Task A
Render every line of the collection entries listing as a JSON list of strings, one string per line, skipping blank lines. Leave the pictures out.

Selected passage
These keys typically are used in one of two ways. The first use case (see Figure 3) is when you want someone to send you an encrypted message that only you can open. To do that, give the other person your public key and ask them to use it to encrypt the document using software that applies an encryption algorithm and produces a ciphertext—the encrypted version of their message. They then send you only the ciphertext. Because they used your public key to encrypt the document, you must use the correctly paired private key to decrypt it.
Figure 3 Using PKC When You Want Someone to Send You an Encrypted Document/Message That Only You Can Open
The second use case (see Figure 4) is when you want to encrypt a message and demonstrate that it is indeed from you. To do that, you use your private key to create a ciphertext of your document. You then send that ciphertext to someone else. They use your public key to decrypt it. Because only your public key can decrypt that document, the recipient can assume that the document was encrypted by your private key—and unless your private key has been misappropriated, the document came from you.

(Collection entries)
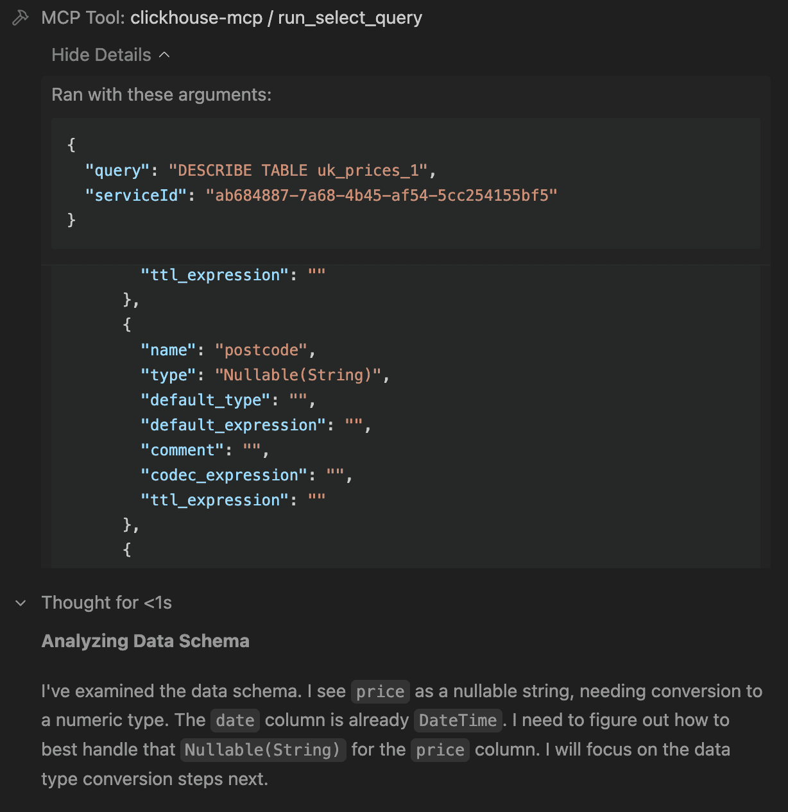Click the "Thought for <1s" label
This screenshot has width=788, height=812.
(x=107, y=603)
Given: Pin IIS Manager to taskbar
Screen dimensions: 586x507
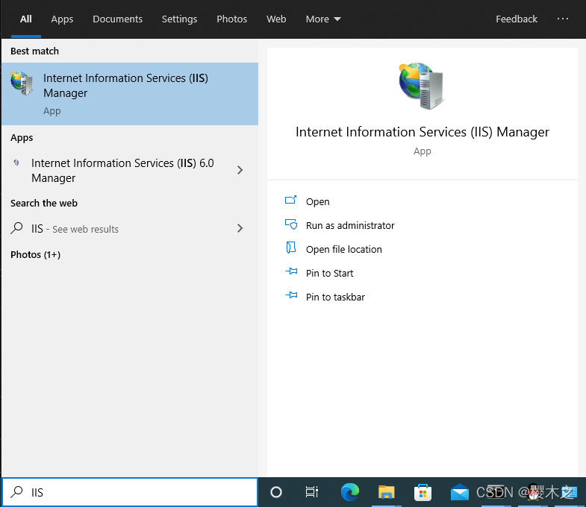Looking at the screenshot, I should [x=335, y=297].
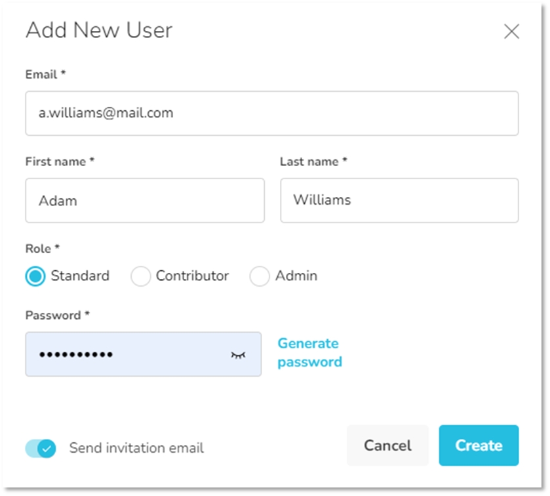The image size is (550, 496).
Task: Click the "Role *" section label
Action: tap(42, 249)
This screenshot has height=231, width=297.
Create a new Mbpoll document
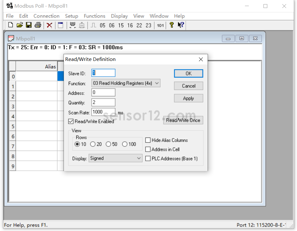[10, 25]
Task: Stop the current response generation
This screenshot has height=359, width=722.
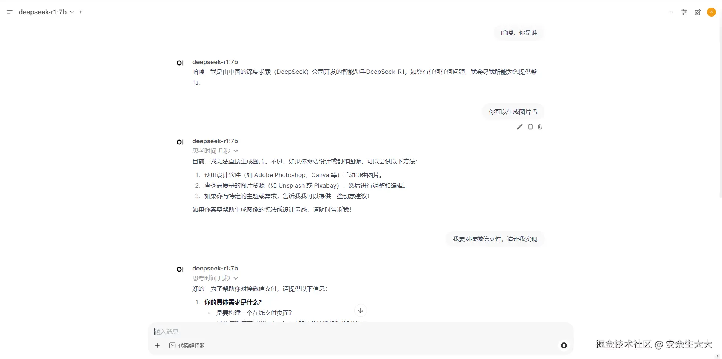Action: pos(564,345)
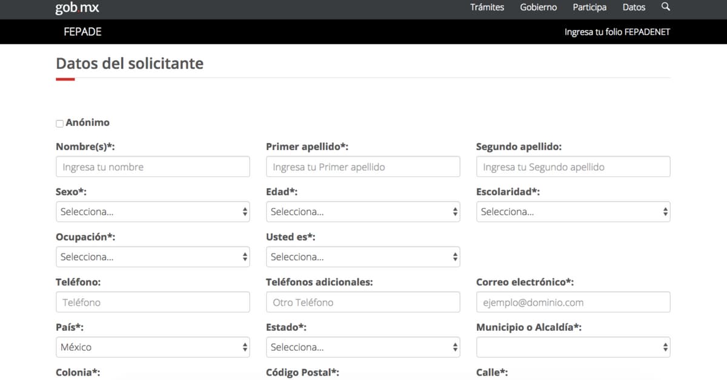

Task B
Answer these questions from the passage on public-key encryption:
(i) In the first use case, what does the other person send you after encrypting their message?
(ii) In the first use case, which key must you use to decrypt the document?
(iii) In the second use case, which key does the recipient use to decrypt your ciphertext?

Final answer A
[
  "Click the \"Thought for <1s\" label",
  "This screenshot has width=788, height=812.",
  "(x=107, y=603)",
  "Given: Pin IIS Manager to taskbar",
  "Screen dimensions: 586x507",
  "Looking at the screenshot, I should [x=335, y=297].",
  "The image size is (550, 496).",
  "Task: Click the \"Role *\" section label",
  "Action: tap(42, 249)",
  "This screenshot has height=231, width=297.",
  "Create a new Mbpoll document",
  "[10, 25]",
  "Task: Stop the current response generation",
  "This screenshot has height=359, width=722.",
  "Action: pos(564,345)"
]

Final answer B
(i) Only the ciphertext.
(ii) The correctly paired private key.
(iii) Your public key.